** Opening PROVIDED MATERIAL block **
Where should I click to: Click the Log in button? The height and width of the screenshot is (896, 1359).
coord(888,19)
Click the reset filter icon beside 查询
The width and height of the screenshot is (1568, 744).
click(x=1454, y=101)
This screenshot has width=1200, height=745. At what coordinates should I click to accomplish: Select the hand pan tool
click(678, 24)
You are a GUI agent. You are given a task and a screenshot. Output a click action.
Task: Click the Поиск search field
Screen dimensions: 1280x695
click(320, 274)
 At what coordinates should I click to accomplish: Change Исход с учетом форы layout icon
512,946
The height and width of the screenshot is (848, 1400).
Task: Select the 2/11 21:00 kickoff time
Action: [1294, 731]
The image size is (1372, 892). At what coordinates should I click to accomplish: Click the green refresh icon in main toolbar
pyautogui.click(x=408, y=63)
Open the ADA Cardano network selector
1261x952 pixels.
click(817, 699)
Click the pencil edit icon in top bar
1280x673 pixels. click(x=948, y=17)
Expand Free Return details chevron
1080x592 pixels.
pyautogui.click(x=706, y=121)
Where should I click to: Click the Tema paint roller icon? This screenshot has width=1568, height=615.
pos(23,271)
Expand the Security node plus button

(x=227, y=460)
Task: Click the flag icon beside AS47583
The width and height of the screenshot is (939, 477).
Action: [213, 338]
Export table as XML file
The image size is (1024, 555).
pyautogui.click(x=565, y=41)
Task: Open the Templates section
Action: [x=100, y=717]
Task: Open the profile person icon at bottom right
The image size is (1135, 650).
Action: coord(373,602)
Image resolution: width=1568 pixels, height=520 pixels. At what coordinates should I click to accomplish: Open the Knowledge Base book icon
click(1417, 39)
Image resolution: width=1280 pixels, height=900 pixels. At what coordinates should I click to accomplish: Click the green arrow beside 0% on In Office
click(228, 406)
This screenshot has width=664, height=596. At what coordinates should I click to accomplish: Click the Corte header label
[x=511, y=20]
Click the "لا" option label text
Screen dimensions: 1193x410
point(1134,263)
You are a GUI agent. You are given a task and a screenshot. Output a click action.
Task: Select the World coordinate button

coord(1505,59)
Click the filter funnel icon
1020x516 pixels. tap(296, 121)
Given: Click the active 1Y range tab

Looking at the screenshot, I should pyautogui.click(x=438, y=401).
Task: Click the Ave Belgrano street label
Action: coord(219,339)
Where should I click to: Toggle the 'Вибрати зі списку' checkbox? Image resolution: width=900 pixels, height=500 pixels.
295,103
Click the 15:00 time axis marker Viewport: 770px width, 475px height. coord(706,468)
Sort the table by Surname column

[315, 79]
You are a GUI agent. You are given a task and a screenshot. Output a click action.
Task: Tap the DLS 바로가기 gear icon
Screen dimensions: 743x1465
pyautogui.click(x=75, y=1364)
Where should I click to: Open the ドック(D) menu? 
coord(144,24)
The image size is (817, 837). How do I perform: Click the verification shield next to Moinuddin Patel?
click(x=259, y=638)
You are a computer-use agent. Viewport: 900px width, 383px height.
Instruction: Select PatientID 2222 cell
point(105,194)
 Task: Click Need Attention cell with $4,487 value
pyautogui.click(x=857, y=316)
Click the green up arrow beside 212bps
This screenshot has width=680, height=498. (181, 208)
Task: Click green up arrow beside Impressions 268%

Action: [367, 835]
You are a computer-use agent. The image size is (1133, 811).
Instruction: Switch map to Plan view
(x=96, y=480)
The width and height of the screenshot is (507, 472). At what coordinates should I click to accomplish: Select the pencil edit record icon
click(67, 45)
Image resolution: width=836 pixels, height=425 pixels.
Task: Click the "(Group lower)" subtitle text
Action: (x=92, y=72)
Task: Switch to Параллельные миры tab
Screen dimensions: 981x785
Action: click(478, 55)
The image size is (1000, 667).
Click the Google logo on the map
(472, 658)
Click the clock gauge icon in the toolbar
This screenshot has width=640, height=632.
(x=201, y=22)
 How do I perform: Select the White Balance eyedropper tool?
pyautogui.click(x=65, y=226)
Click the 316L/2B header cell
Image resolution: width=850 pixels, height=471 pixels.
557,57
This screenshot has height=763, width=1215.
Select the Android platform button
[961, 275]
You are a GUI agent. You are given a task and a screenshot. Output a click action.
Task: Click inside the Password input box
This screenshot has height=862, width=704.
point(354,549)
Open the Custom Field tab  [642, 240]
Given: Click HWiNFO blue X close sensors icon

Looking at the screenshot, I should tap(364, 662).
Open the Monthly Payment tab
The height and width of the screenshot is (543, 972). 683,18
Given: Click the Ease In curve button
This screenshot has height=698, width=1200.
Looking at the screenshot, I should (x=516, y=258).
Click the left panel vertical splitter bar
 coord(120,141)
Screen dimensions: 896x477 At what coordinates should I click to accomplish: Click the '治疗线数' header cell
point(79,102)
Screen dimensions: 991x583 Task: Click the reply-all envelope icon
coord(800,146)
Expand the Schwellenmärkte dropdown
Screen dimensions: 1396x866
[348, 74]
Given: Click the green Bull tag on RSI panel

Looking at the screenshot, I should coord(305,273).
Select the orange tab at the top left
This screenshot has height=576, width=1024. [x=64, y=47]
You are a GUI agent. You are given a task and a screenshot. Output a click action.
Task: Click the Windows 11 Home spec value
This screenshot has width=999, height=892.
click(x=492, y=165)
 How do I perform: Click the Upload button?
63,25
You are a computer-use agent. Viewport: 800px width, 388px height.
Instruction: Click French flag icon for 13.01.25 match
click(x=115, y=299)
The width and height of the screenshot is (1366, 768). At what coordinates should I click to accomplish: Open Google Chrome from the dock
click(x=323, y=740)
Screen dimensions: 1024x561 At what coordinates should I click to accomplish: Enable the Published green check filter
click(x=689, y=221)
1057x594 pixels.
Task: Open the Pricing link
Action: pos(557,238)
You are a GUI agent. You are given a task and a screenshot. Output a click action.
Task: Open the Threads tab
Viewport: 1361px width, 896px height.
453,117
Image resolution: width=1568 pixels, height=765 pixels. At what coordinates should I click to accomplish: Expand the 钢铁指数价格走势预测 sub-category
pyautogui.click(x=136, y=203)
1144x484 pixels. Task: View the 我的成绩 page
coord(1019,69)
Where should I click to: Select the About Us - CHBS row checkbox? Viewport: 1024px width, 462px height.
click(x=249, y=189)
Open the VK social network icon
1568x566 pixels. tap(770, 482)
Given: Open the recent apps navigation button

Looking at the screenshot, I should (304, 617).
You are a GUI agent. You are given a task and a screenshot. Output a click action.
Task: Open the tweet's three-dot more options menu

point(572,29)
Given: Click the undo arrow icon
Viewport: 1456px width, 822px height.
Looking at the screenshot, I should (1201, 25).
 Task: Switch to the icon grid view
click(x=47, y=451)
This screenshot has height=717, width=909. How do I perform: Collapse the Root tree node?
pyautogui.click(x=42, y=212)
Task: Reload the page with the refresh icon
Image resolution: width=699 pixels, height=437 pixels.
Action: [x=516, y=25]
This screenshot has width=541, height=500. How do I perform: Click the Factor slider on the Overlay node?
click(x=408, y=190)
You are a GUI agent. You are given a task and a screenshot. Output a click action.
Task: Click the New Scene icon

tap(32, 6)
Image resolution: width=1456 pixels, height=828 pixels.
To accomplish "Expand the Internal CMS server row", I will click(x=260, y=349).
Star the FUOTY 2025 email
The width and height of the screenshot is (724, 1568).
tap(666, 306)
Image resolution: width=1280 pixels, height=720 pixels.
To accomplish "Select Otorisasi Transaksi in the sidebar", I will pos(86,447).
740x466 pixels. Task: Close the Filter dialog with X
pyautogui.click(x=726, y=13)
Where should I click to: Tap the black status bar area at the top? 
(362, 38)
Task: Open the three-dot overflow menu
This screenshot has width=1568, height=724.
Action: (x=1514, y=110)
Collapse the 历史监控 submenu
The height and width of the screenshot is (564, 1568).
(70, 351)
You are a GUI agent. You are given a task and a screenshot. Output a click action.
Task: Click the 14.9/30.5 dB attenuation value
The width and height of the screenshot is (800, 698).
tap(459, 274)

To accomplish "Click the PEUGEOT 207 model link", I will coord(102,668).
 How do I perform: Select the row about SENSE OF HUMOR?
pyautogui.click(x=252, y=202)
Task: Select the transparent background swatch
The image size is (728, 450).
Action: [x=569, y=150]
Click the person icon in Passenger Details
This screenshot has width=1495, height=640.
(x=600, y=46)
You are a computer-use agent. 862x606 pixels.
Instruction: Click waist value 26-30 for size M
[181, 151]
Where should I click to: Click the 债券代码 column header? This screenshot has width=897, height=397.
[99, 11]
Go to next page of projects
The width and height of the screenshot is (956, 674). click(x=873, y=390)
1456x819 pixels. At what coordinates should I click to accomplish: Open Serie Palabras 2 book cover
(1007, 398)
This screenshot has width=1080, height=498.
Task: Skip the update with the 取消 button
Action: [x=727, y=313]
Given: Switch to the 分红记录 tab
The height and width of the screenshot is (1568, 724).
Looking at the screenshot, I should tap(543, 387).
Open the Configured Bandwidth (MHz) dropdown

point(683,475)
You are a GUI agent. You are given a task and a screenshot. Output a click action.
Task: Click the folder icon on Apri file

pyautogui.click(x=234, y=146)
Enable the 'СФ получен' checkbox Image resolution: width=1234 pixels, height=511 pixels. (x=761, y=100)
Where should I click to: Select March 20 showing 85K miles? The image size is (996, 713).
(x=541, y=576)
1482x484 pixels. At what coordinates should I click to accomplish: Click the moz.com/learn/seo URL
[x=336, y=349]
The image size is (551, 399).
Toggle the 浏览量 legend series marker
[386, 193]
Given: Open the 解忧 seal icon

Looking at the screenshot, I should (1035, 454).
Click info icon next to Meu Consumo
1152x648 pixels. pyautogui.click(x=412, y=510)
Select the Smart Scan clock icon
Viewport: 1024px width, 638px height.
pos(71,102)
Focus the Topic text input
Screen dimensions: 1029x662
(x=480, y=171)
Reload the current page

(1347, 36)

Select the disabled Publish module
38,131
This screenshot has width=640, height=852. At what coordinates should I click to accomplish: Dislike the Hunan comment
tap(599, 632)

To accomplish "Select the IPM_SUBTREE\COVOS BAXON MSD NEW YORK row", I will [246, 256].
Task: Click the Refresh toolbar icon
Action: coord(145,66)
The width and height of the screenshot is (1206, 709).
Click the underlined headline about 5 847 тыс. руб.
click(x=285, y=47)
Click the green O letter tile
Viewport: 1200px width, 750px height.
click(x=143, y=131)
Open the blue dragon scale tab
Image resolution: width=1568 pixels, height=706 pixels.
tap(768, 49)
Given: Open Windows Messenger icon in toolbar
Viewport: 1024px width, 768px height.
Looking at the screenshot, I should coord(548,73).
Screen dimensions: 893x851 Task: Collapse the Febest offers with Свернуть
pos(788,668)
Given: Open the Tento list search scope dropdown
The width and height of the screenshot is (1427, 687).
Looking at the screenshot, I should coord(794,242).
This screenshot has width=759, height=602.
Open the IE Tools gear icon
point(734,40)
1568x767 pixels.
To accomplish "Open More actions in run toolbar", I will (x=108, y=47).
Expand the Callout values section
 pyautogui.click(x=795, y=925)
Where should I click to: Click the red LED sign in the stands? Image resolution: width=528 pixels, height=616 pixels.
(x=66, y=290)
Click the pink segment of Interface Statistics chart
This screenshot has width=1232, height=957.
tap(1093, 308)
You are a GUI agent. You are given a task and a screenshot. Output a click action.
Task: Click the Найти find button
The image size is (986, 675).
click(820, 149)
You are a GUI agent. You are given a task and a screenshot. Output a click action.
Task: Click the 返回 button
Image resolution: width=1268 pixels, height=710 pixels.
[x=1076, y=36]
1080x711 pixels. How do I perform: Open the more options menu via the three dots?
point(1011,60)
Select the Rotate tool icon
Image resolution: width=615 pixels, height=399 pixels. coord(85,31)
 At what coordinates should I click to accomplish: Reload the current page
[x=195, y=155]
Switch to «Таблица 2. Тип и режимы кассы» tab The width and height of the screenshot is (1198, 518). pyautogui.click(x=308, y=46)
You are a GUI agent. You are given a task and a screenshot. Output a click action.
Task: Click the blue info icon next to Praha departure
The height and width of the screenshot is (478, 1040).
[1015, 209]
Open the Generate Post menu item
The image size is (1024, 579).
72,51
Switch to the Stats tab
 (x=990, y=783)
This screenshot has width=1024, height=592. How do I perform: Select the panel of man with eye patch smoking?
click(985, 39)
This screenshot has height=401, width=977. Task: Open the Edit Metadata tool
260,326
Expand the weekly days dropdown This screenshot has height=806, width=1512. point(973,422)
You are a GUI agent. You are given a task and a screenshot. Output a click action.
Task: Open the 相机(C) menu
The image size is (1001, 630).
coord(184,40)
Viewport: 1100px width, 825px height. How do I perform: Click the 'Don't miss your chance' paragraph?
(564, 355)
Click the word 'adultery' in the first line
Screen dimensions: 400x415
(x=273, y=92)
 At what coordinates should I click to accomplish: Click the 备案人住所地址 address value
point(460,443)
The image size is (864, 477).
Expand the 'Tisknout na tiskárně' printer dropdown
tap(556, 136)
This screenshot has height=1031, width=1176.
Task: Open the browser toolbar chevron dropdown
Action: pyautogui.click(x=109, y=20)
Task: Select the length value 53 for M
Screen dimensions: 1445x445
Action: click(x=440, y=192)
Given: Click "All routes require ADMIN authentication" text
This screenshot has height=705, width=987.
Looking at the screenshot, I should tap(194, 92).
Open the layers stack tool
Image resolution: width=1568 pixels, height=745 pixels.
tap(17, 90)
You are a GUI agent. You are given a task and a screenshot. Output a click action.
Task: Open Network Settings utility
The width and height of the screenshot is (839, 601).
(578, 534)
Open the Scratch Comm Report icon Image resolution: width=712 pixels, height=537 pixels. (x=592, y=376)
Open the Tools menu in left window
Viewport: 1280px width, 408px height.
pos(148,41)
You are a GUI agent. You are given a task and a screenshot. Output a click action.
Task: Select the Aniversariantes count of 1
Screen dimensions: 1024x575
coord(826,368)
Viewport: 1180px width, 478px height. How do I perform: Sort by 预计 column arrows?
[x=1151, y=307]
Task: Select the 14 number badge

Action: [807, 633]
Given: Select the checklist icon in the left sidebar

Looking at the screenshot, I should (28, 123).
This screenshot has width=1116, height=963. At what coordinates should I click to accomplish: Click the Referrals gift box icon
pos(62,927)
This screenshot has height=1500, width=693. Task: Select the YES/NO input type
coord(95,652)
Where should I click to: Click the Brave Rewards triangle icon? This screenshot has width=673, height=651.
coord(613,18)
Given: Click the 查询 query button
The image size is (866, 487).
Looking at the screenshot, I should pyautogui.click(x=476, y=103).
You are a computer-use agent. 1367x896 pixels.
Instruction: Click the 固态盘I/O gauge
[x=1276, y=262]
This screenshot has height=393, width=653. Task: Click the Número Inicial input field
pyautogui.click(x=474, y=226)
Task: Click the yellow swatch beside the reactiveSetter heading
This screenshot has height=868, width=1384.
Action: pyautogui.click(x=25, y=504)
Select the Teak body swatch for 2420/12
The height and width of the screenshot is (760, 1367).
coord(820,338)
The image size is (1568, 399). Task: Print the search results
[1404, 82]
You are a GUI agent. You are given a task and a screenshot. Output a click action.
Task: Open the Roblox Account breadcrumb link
** Closing PROVIDED MATERIAL block **
[ABOUT THIS EXERCISE]: A word-for-word copy of the entries, from the first line through the line containing "Task: Click the flag icon beside AS47583", is the whole answer.

[SOLVED EXERCISE]:
Where should I click to: Click the Log in button? The height and width of the screenshot is (896, 1359).
coord(888,19)
Click the reset filter icon beside 查询
The width and height of the screenshot is (1568, 744).
click(x=1454, y=101)
This screenshot has width=1200, height=745. At what coordinates should I click to accomplish: Select the hand pan tool
click(678, 24)
You are a GUI agent. You are given a task and a screenshot. Output a click action.
Task: Click the Поиск search field
Screen dimensions: 1280x695
click(320, 274)
 At what coordinates should I click to accomplish: Change Исход с учетом форы layout icon
512,946
The height and width of the screenshot is (848, 1400).
Task: Select the 2/11 21:00 kickoff time
Action: [1294, 731]
The image size is (1372, 892). At what coordinates should I click to accomplish: Click the green refresh icon in main toolbar
pyautogui.click(x=408, y=63)
Open the ADA Cardano network selector
1261x952 pixels.
click(817, 699)
Click the pencil edit icon in top bar
1280x673 pixels. click(x=948, y=17)
Expand Free Return details chevron
1080x592 pixels.
pyautogui.click(x=706, y=121)
Where should I click to: Click the Tema paint roller icon? This screenshot has width=1568, height=615.
pos(23,271)
Expand the Security node plus button

(x=227, y=460)
Task: Click the flag icon beside AS47583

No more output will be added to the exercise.